Lines from a pointing dataset:

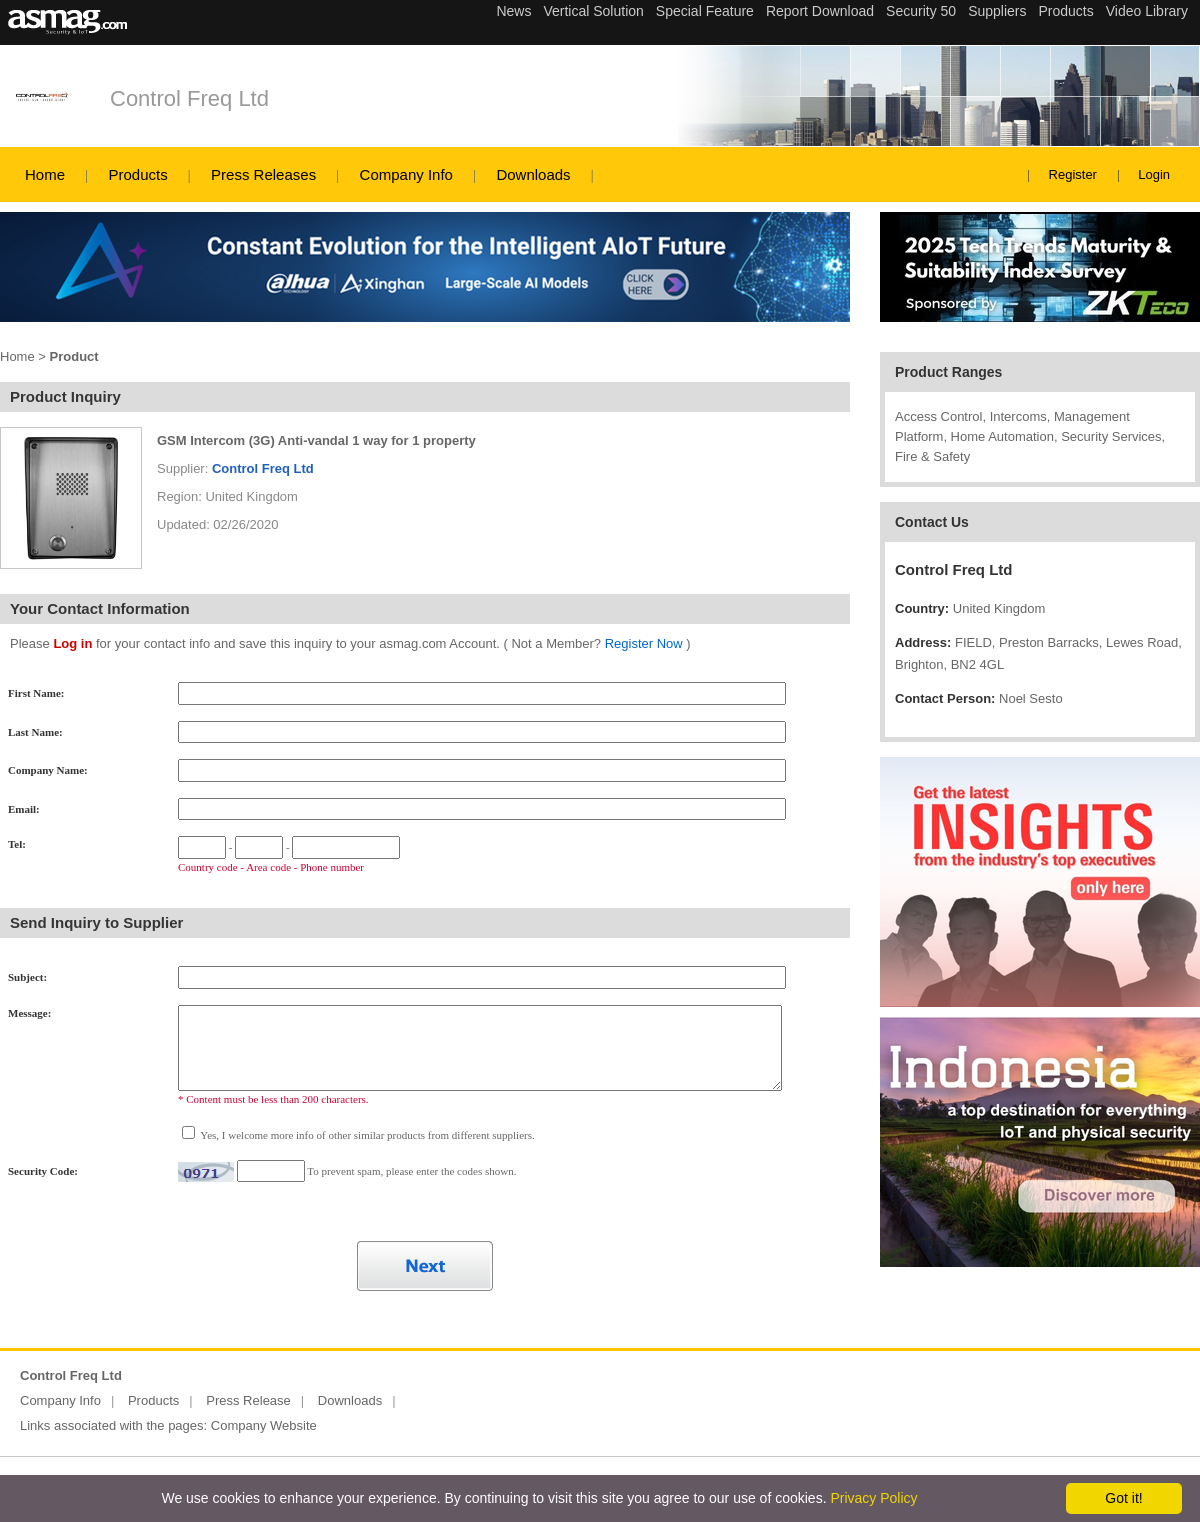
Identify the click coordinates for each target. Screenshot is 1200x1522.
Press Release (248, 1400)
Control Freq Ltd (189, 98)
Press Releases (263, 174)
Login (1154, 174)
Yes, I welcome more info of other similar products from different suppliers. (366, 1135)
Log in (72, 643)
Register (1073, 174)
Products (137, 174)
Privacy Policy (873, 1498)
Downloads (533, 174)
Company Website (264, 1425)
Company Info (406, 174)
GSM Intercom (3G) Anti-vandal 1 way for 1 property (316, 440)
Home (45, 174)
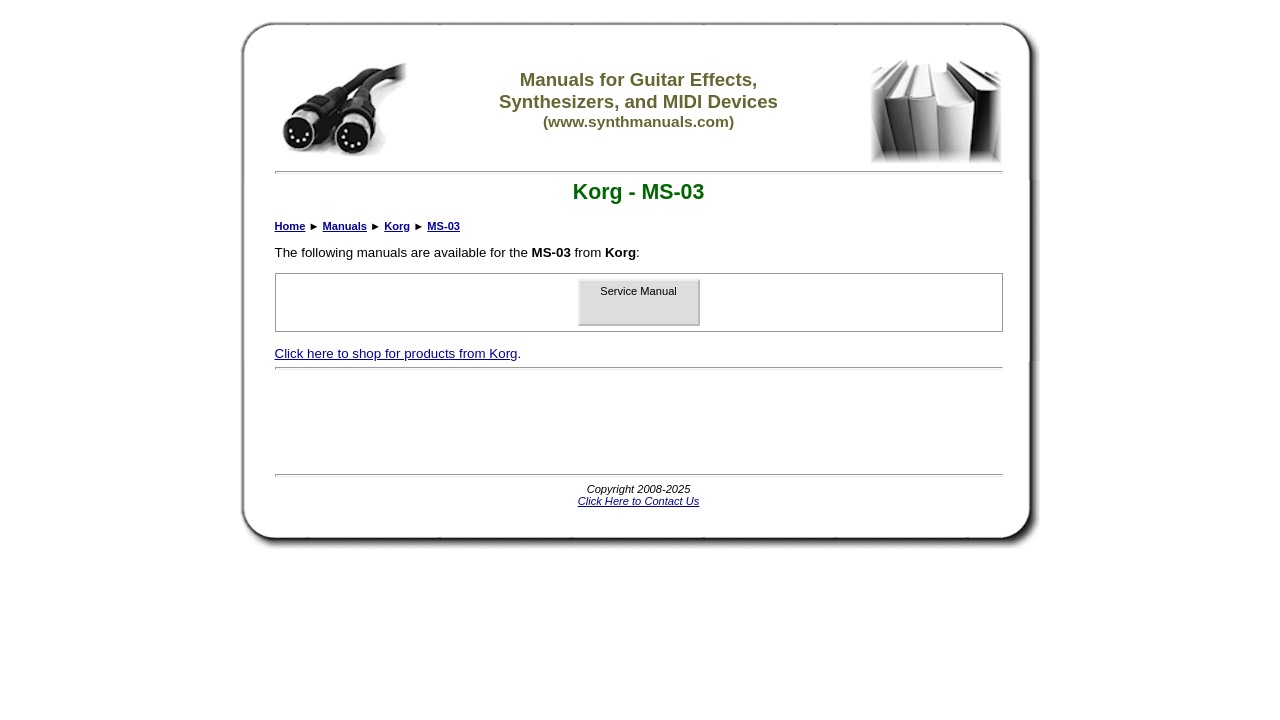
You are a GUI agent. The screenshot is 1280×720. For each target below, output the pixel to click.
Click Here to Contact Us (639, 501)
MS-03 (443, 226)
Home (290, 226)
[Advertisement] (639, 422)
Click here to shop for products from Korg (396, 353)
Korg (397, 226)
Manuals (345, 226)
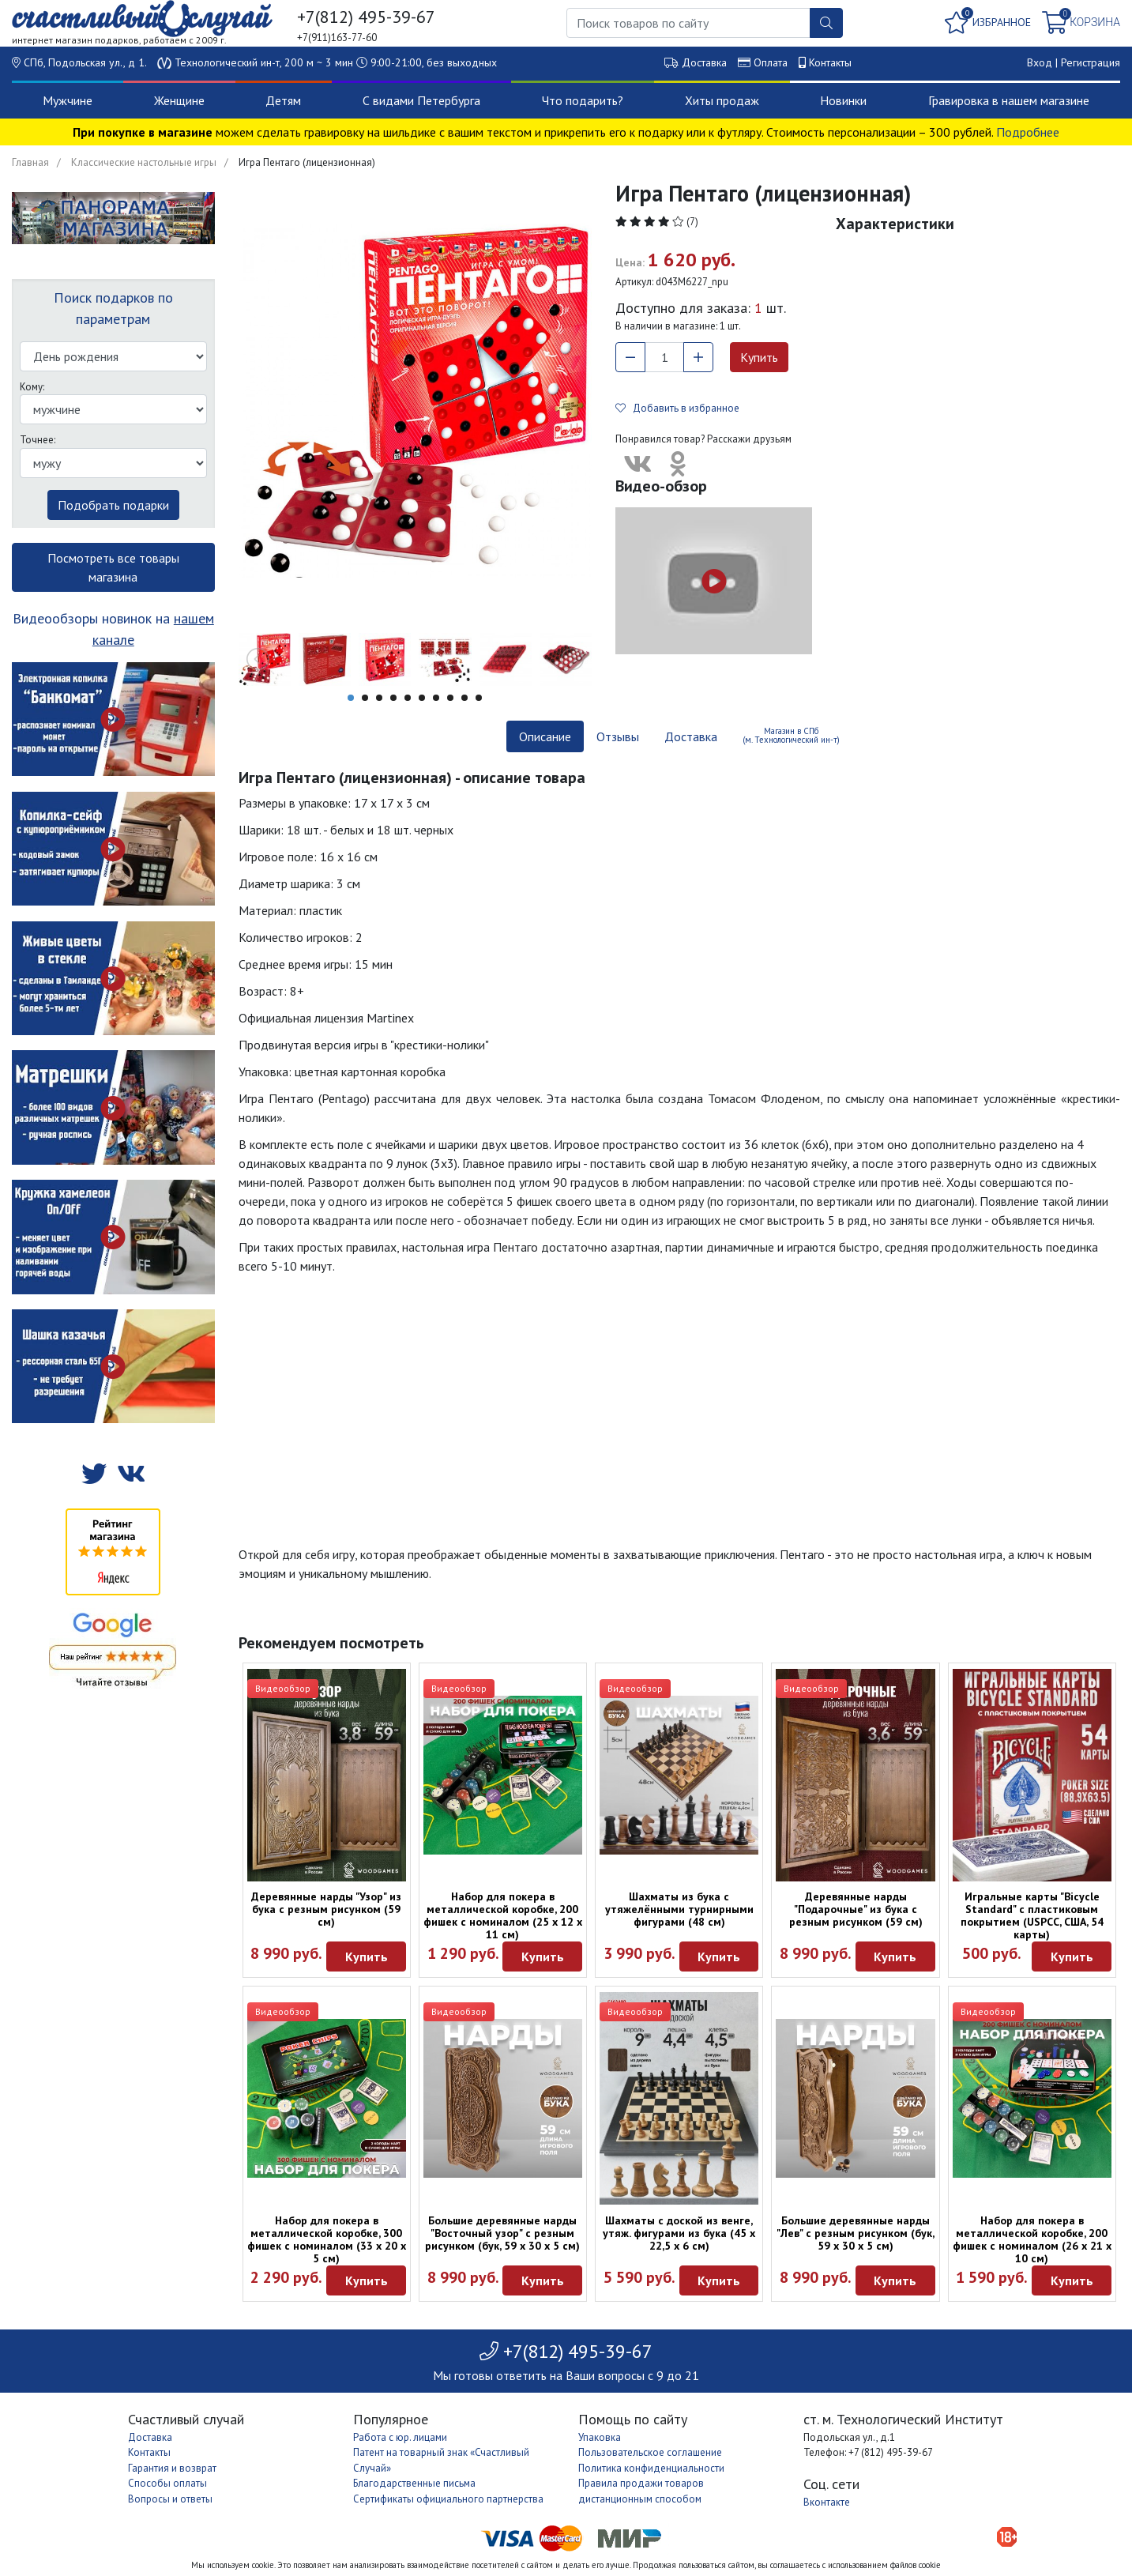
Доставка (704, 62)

WHAT THE EXERCISE ASKS: Quote all of the lines above word for word, leaving out the pictures.

WRITTEN RESPONSE:
Identify the click coordinates for each target. Screenshot is 1200x1522.
Press Release (248, 1400)
Control Freq Ltd (189, 98)
Press Releases (263, 174)
Login (1154, 174)
Yes, I welcome more info of other similar products from different suppliers. (366, 1135)
Log in (72, 643)
Register (1073, 174)
Products (137, 174)
Privacy Policy (873, 1498)
Downloads (533, 174)
Company Website (264, 1425)
Company Info (406, 174)
GSM Intercom (3G) Anti-vandal 1 way for 1 property (316, 440)
Home (45, 174)
You are a GUI agent. The screenshot is 1280×720. For each target below, output the pixel to click.
Click Here to Contact Us (639, 501)
MS-03 (443, 226)
Home (290, 226)
[Advertisement] (639, 422)
Click here to shop for products from Korg (396, 353)
Korg (397, 226)
Manuals (345, 226)
Доставка (704, 62)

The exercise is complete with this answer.